**Supplied text:**
— start —

Present: Bible, Bourgeois, Caverly, Deduck-Evans, Ford, Hays, Horne,
Hunter, McGee, Pascoe, Sawey, Simpson, Stimmel, Weller, and Winek.

Guests: Profs. Lou Caruana (CLS/Curriculum Committee), Ed Burkhardt and
Michal Anne Lord (HPER), Sue McCullough (EAPS), and Robert Northcutt
(Math/Budget Committee); Mike Moore, Adolph Trudeau, Shirley Pilus.


MINUTES OF 1/29/97

The meeting was called to order at 4:02, Chair Bible presiding.


In a follow-up of last week's report, Prof. Northcutt presented a
handout with expansions and recommendations which follows, verbatim:

"(1) Failure to deliver and implement a timely summer school budget:
With the removal of summer budgeting from the regular budget cycle
a number of years ago and its placement at the deans/VPAA level, serious
problems have developed in departments being able to meet faculty and
student needs. The ambiguities and delays in assignment of funds, courses,
and faculty seriously affect our teaching mission and students. Reduced
funding and incomplete budgets are communicated to chairs and faculty in a
piecemeal fashion, compounding the problem. Information at all levels is
critical and teaching decisions need to be made at the departmental level,
where the teaching occurs. In addition, many faculty make professional
plans based on summer assignments, as do students.

RECOMMENDATION: The adm. needs to reassess its current practices
in summer budgeting and develop procedures that are more timely, efficient,
open, and decisive. The summer budget should be a part of the yearly
budgetary process at the departmental level to insure faculty involvement,
attention to program needs, and student service.

— end —

**Written exercise:**
Transcribe the passage of the meeting minutes above, starting at "Guests: Profs. Lou" and ending at "Chair Bible presiding.", with every word and punctuation mark unchanged.

**Given information:**
— start —

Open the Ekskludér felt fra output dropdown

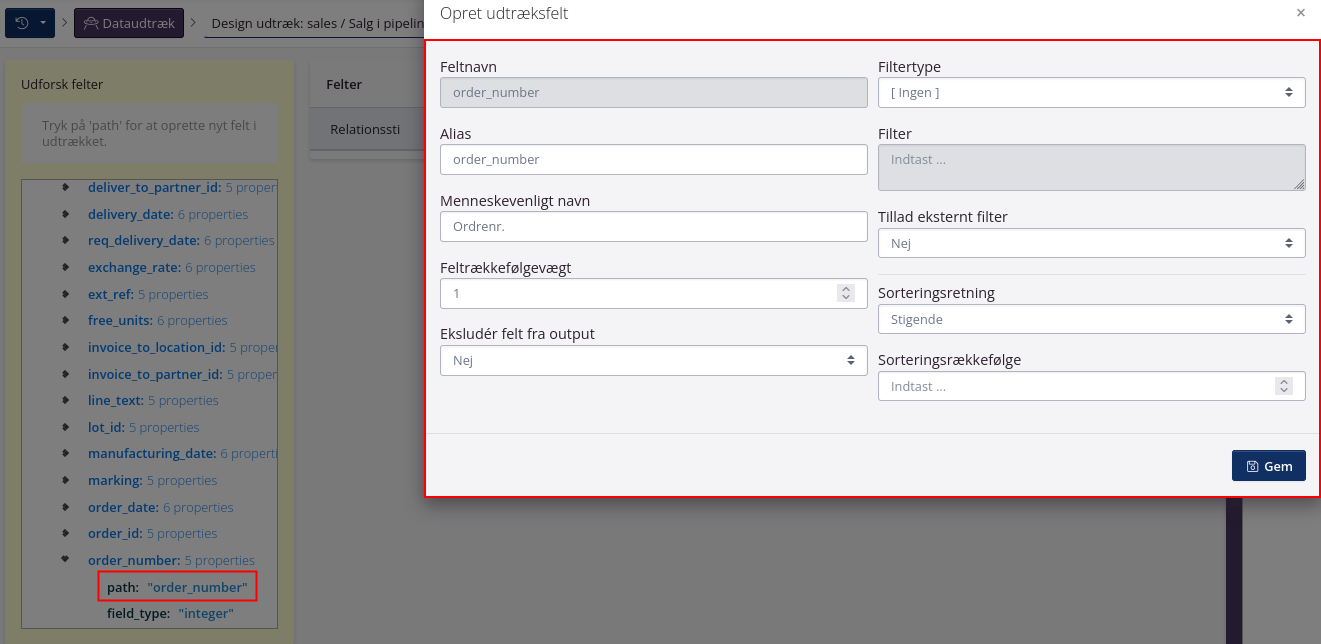coord(653,360)
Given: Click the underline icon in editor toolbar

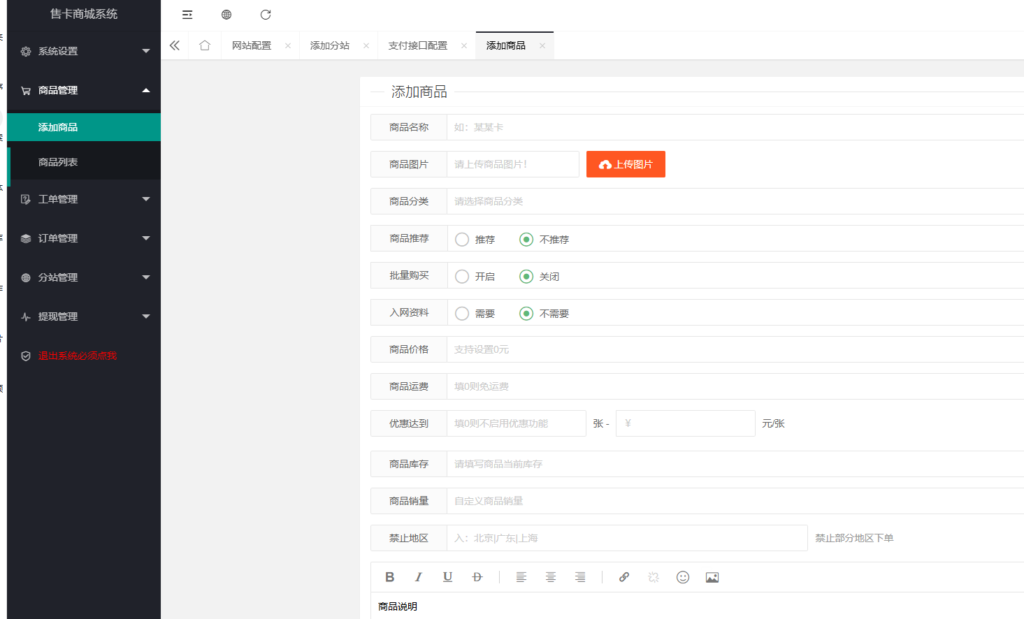Looking at the screenshot, I should pos(447,577).
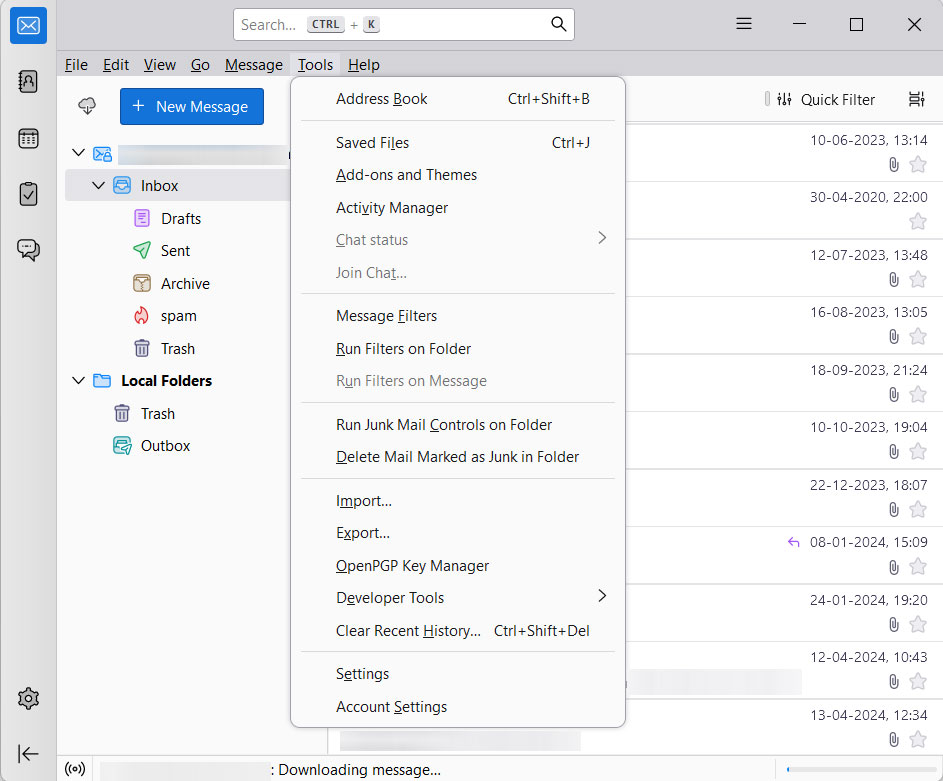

— end —

**Answer to the task:**
Guests: Profs. Lou Caruana (CLS/Curriculum Committee), Ed Burkhardt and
Michal Anne Lord (HPER), Sue McCullough (EAPS), and Robert Northcutt
(Math/Budget Committee); Mike Moore, Adolph Trudeau, Shirley Pilus.


MINUTES OF 1/29/97

The meeting was called to order at 4:02, Chair Bible presiding.